In general, real estate watchers say that these signs
indicate that a community is on the rise:
1. Multiple offers are made on homes for sale.
2. Rental properties are drying up.
3. Homeowners are remodeling, indicating they are investing in
the neighborhood.
4. Homeowners are trading up to better homes within the neighborhood.
5. Buyers from other communities are increasing.
6. There are more "Sold" and "Sales Pending"
signs.
7. Improvements are being made to sidewalks, streets and parks.
Be wary, however, of reading too much into the more
obvious signs of a neighborhood in transition.
A large number of "Sold" or "Sale Pending"
signs might indicate a good opportunity or that you just missed
the wave. On the other hand, lots of "For Sale" signs
could indicate a good investment opportunity or indicate a community
that's on the way down.
"The signs of rising property interest in one
community may not be the same as the signs in another community.
The reason for that is that all real estate is localized,"
says Miller. "People need to really become experts in their
local community. I can easily find you homes that are run down,
but that doesn't mean that they are good purchase candidates. They
might be awful."
Even real estate appreciation figures (available from
your local Board of Realtors) might not tell the whole story.
"When you hear that real estate around the country
has risen by 5 or 7 percent, you have to realize that not all houses
have risen by 5 or 7 percent," says Miller. "As a buyer,
you don't really care about the averages because you're not buying
all homes; you're only buying one. So it becomes very important
to you to really understand the dynamics of your local community."
Grab a block grant
The investment stakes tend to rise in so-called "blighted"
neighborhoods. That's why most communities have access to government
subsidies, which they distribute to qualified buyers in the form
of community development block grants (CDBGs) as an incentive to
improve or replace low- and moderate-income housing.
Your comp plan will usually indicate where local CDBG
money is headed. If it doesn't, contact the person in charge of
your local CDBG program to see where grants are available.
But the inner city is by no means the only place where
government help is available.
"There are grants and subsidy programs for mobile
homes, rural land, homes built for Native Americans, land that has
well water on it. There's even a grant that you can get if you buy
a home with an oil well on it," says Whitney.
The U.S. Department of Housing and Urban Development
Web site is a good place for a grants
overview, but your local grants administrator might have more
specific information about available grants in your area.
Whether you choose to ride the coming wave in new
suburban construction or inner city refurbishing, consider consulting
someone other than a residential real estate agent. After all, their
training is generally limited to home buying and selling.

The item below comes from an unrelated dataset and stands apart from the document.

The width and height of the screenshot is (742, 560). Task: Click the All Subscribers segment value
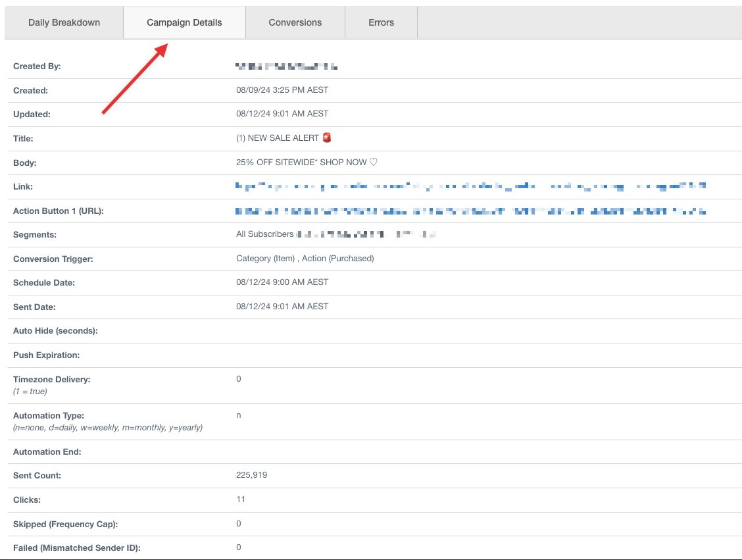point(264,234)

"Find an experienced commercial broker who deals
only with commercial real estate or an investment broker who deals
only with multiunit residential apartment-type buildings,"
says Whitney. "They're generally going to have the best feel
for the investment climate in your community."

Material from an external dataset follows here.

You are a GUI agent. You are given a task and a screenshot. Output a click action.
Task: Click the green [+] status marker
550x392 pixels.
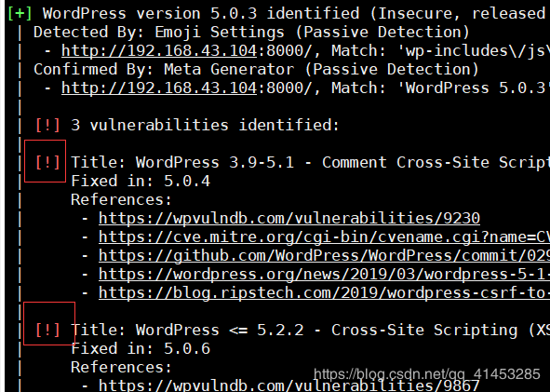coord(20,14)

And don't expect a quick "flip."
"If you're buying residential apartment buildings
-- duplex, triplex, single-family homes -- for rental, my suggestion
is don't get into anything unless you're willing to hold it for
at least five years, just in case there's a downturn," says
Whitney. "The only time people get hurt in real estate is when
they sell on the down cycle."
Jay MacDonald is a contributing
editor based in Mississippi.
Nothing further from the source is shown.